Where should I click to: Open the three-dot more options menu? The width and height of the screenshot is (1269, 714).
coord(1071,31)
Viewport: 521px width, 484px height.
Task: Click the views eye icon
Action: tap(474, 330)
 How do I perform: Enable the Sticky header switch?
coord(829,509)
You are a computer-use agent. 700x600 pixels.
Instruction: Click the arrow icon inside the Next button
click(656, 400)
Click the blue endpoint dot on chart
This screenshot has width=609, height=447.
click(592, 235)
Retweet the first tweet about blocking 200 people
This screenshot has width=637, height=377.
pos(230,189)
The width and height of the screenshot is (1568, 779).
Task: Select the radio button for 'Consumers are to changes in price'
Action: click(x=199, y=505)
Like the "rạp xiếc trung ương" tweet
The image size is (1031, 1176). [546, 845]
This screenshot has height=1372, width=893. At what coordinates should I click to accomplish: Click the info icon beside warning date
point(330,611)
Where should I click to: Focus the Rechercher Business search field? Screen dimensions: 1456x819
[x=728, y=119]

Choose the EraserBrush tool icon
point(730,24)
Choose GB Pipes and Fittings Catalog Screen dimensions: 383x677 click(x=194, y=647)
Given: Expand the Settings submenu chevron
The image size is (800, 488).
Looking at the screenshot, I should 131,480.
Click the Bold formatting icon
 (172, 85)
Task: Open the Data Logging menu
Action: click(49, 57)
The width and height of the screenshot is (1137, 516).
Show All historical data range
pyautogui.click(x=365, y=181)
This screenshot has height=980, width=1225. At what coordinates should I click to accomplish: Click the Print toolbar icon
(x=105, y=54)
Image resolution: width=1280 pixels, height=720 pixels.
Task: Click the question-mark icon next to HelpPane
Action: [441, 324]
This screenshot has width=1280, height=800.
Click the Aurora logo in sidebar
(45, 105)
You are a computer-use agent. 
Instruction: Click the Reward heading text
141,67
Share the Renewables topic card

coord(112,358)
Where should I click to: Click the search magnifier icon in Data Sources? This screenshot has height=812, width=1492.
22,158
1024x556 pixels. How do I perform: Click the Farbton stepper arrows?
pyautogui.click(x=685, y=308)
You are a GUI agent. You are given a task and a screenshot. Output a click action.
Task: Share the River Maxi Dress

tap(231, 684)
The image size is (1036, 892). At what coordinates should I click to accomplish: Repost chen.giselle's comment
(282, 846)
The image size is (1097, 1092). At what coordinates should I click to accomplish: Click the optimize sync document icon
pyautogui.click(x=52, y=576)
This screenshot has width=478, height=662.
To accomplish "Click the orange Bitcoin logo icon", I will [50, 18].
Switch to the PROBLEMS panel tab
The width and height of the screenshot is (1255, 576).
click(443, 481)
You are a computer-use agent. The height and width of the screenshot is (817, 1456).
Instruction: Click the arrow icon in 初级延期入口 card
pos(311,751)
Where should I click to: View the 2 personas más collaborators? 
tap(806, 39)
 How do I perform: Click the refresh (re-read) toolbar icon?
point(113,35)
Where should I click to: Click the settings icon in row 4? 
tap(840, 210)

######

WORK INSTRUCTIONS: Locate the string "agent" in the listing above and copy every line where it occurs.

EXPECTED OUTPUT:
You are a computer-use agent. 700x600 pixels.
You are a computer-use agent. 
You are a GUI agent. You are given a task and a screenshot. Output a click action.
You are a computer-use agent. The height and width of the screenshot is (817, 1456).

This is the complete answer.